__TASK DETAILS__. Could you print the entries below exactly, starting at the line that contains "The height and width of the screenshot is (331, 589)." and stopping after the last one?

++++ RECORDS PROVIDED

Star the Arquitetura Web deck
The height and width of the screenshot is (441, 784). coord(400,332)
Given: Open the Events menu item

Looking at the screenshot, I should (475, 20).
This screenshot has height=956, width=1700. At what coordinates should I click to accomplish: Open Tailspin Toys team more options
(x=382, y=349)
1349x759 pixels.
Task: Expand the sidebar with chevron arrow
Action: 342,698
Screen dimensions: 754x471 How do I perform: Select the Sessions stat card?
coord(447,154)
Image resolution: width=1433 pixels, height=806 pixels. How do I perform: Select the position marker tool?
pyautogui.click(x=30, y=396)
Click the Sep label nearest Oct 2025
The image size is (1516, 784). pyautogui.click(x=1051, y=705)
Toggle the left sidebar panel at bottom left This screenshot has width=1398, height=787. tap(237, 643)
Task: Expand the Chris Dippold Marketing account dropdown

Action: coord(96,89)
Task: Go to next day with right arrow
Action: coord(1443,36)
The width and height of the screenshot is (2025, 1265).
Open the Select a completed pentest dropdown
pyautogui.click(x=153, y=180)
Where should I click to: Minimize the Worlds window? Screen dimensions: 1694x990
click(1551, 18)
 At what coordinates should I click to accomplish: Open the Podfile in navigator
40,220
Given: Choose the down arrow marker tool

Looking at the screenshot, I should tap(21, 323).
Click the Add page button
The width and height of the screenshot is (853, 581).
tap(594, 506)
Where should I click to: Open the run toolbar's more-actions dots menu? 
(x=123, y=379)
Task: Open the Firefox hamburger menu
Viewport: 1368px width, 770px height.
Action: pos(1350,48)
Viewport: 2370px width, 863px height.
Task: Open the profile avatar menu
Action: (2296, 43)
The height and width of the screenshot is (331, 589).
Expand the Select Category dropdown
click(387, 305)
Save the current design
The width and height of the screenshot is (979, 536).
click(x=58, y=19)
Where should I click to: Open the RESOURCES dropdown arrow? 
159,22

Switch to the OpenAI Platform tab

++++++++

__EXPECTED ANSWER__.
The height and width of the screenshot is (331, 589).
Expand the Select Category dropdown
click(387, 305)
Save the current design
The width and height of the screenshot is (979, 536).
click(x=58, y=19)
Where should I click to: Open the RESOURCES dropdown arrow? 
159,22

Switch to the OpenAI Platform tab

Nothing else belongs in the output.